Scientists study broad adaptations of Antarctic fish to freezing waters
Posted July 5, 2013
The aquarium tanks in McMurdo Station’s research laboratory, the Albert P. Crary Science and Engineering Center , contained a species of Antarctic fish during the 2012-13 austral summer that has been a rare sight in recent years — Dissostichus mawsoni.
The Antarctic toothfish, one of the largest of the 120-plus species that make up the group of fish known collectively as notothenioids , has been a favored specimen for study for nearly a half-century. Like many of the notothenioids that inhabit the Southern Ocean around Antarctica, mawsoni have special adaptations that allow them to survive in the frigid waters.
Perhaps the most well-known and intensely studied trait is the ability of these fish to produce a sort of antifreeze protein that binds to ice crystals in the body to prevent them from growing. Otherwise, the fish would quickly freeze and die in seawater as cold as minus 1.8 degrees Celsius.
Photo Courtesy: Paul Cziko
Scientists Paul Cziko, left, and Konrad Meister weigh an Antarctic toothfish in the field.
The sheer size of Antarctic toothfish, which can tip the scale at nearly 150 kilograms, makes it an ideal candidate for researchers who need tissue and blood samples for various analyses, some studies delving deep into the organism’s cell biology, as they attempt to learn more about how mawsoni and its cousins function in the world's coldest waters.
“You can actually get fluids from tiny little ducts and canals from the mawsoni that you can’t get from the smaller fish,” explained Paul Cziko , a graduate student at the University of Oregon who led the field research out of McMurdo Station this past season.
“We use the mawsoni a lot because it gives you a lot of material,” noted Christina Cheng , a professor at the University of Illinois at Urbana-Champaign and principal investigator on a project to understand the genetic underpinnings that allow the mawsoni and its cold-loving cousins to exist in such an extreme environment.
“It’s a precarious kind of existence,” Cheng said.
The first insights into how notothenioids cope with cold conditions came back in the 1960s, largely through research by Art DeVries , also a professor at University of Illinois at Urbana-Champaign and a co-principal investigator on the current project with Cheng. Then a graduate student at Stanford University, DeVries discovered that antifreeze proteins circulated through the bodies of the fish.
Since then — and thanks to the genomic revolution that now allows scientists to reproduce the blueprint of an organism’s complete set of DNA — Cheng, DeVries and their team have produced a wealth of data about the evolutionary history of the antifreeze protein trait.
The adaptation didn’t emerge until relatively recently, somewhere around 20 million years ago, after Antarctica turned into an icehouse. Cheng’s recent research revealed that the antifreeze protein evolved from a small bit of DNA that was attached to another gene, which was a digestive enzyme.

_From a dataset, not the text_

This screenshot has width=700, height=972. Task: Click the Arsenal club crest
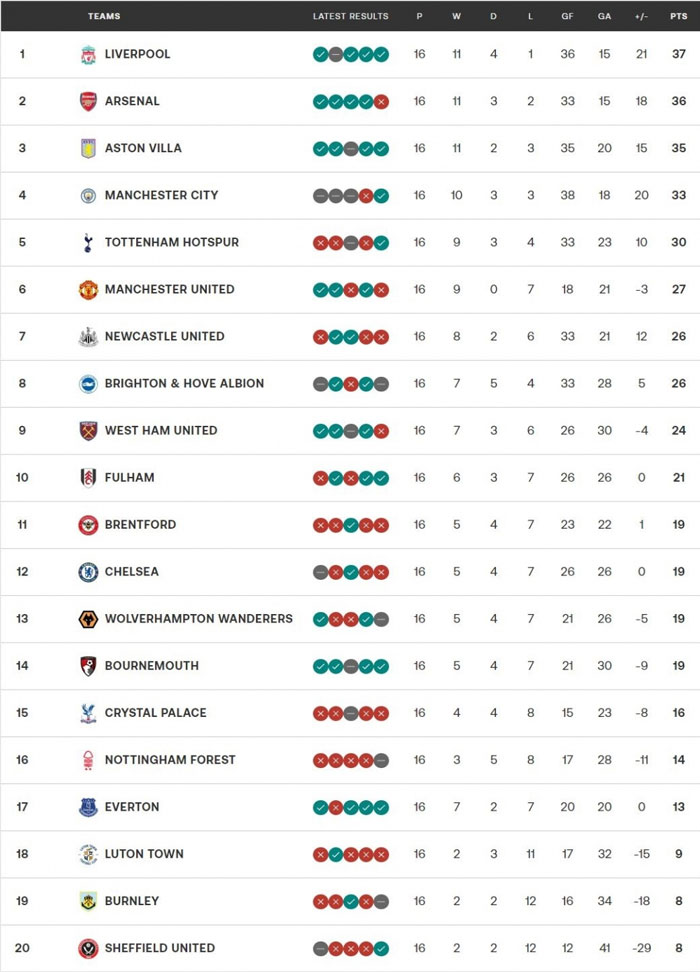point(89,101)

“That piece got duplicated and duplicated and duplicated — maybe changed a little bit — and made this really long repetitive gene that codes for protein and made this antifreeze protein,” Cziko explained. “It was a completely new invention.”
“Here we actually see how the evolution of a single protein contributes to survival of a species or a whole clade of these organisms,” he added.

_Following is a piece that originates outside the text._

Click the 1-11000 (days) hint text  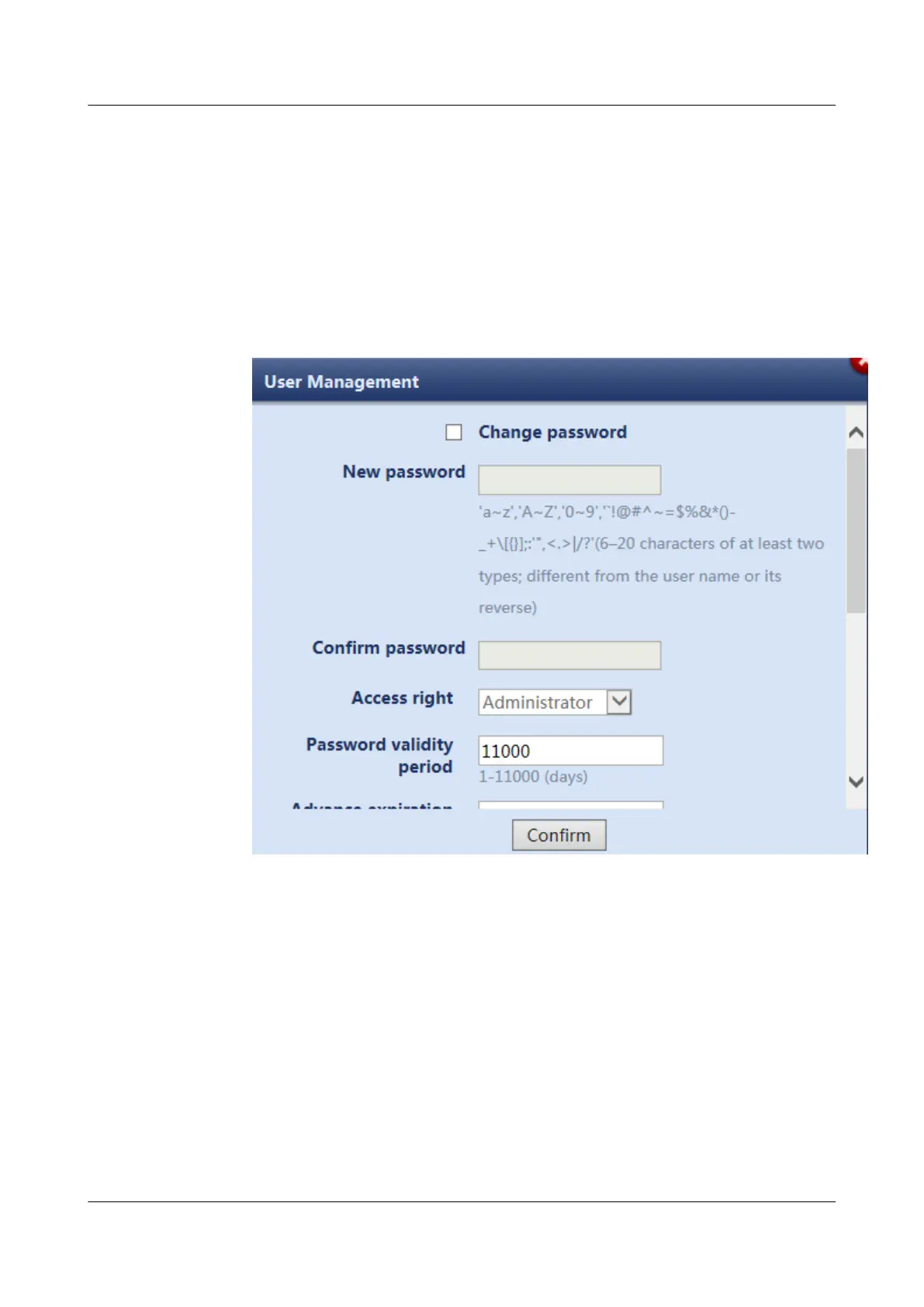click(x=533, y=777)
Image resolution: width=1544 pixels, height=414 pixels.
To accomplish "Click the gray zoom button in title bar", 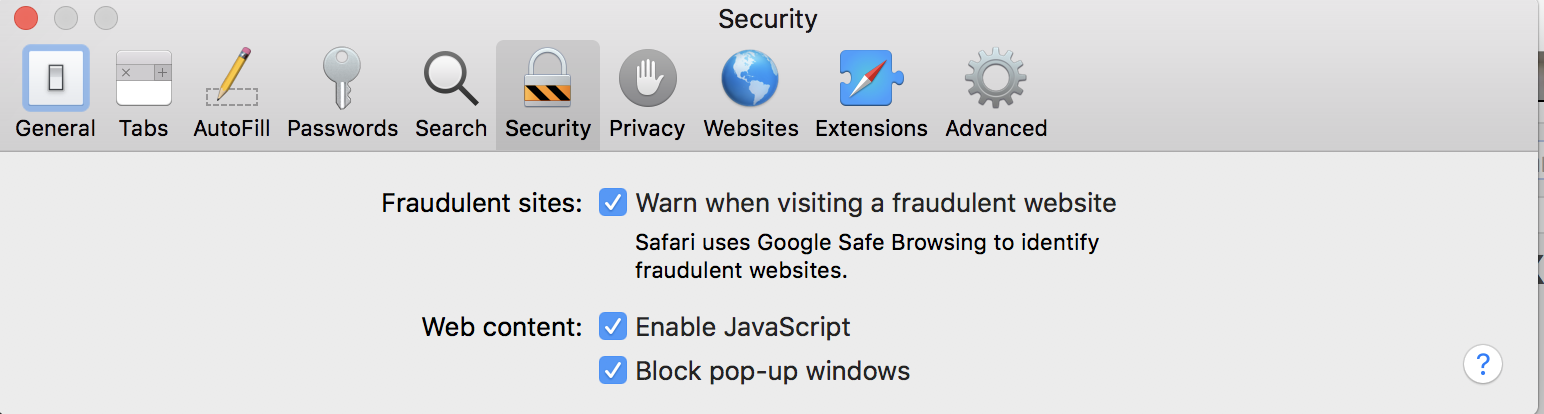I will [106, 18].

Thanks to the antifreeze protein and other adaptations — such as the ability to maintain neutral buoyancy despite the absence of a swim bladder — the notothenioids filled many of the ecological niches left vacant by those less suited for frigid Southern Ocean.
Deoxyribonucleic acid , or DNA, is the chemical compound equivalent of both a construction and instruction manual for nearly all living things. DNA molecules are made of two twisting, paired strands, each of which is composed of four chemical units called nucleotide bases that comprise the genetic “alphabet.”

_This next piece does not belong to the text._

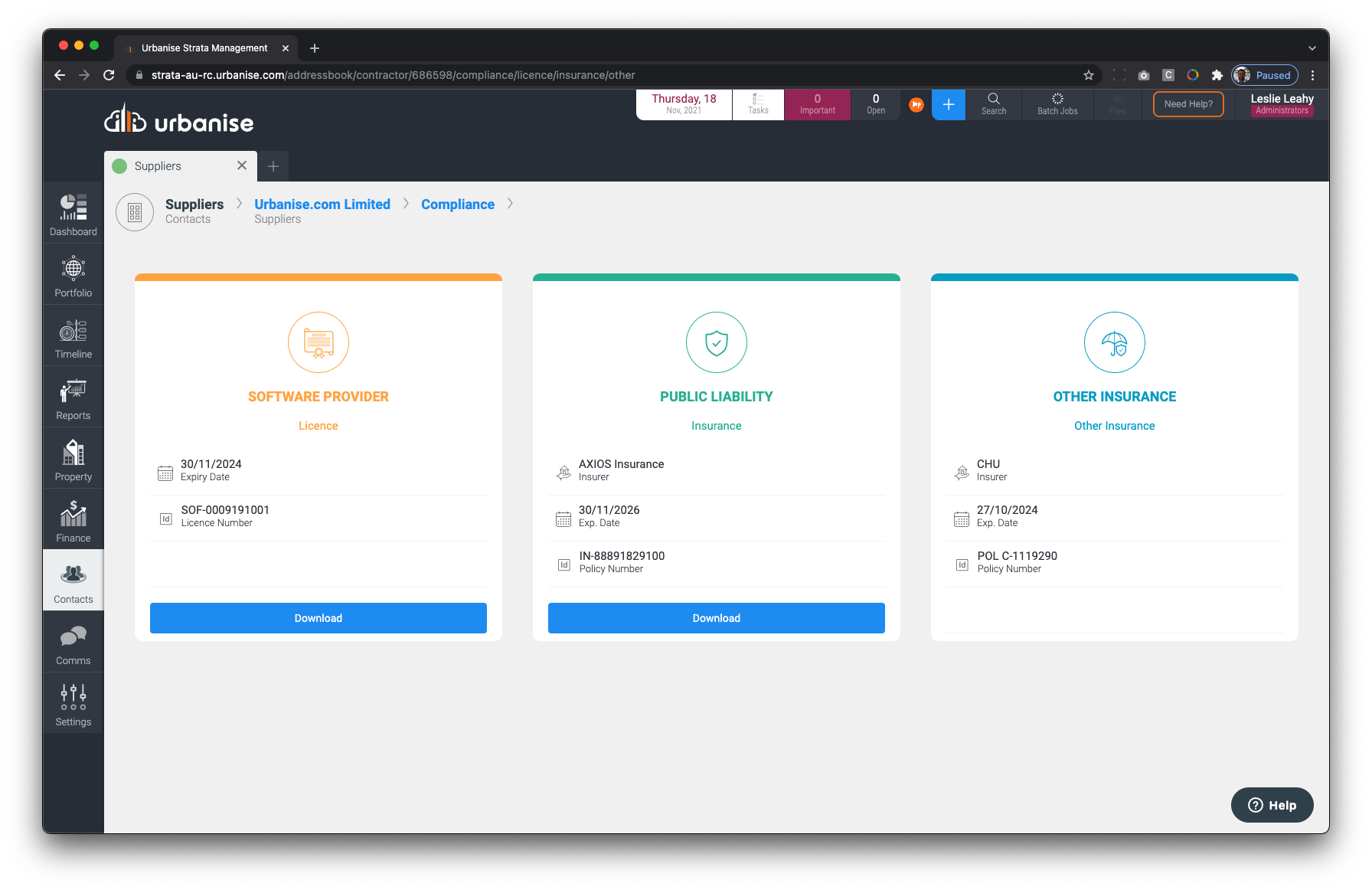Add a new workspace tab
This screenshot has width=1372, height=890.
point(273,166)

The order of the bases determines the meaning of the information encoded in that part of the DNA molecule, just as the order of letters determines the meaning of a word. An organism’s complete set of DNA is called its genome.
Cheng began her molecular and genomic research after working with a student who sequenced the first antifreeze protein gene. Sequencing involves determining the exact order of the bases in a strand of DNA.
“I found that sort of thing very interesting. I sort of taught myself molecular biology after the student left,” she said.
The team has since sequenced the entire genome of the Antarctic toothfish. Now Cheng wants to look more broadly at the adaptations that mawsoni and other fish of its ilk in the Southern Ocean possess that allow them to function at nearly minus 2 degrees Celsius.
To figure that out, she and her group need more tissue samples from the Antarctic toothfish, as well as from a non-Antarctic species of Notothenioidei, Eleginops maclovinus, which is as closely related to the mawsoni as possible but without the antifreeze protein or evolutionary cold adaptation.
“This whole genome study is to try to figure out what are these changes in all of the proteins that are needed for everything — from growth, development, reproduction, metabolic functions, energy production. Everything,” Cheng said. “There has to be something that is different so they can work at this low temperature.”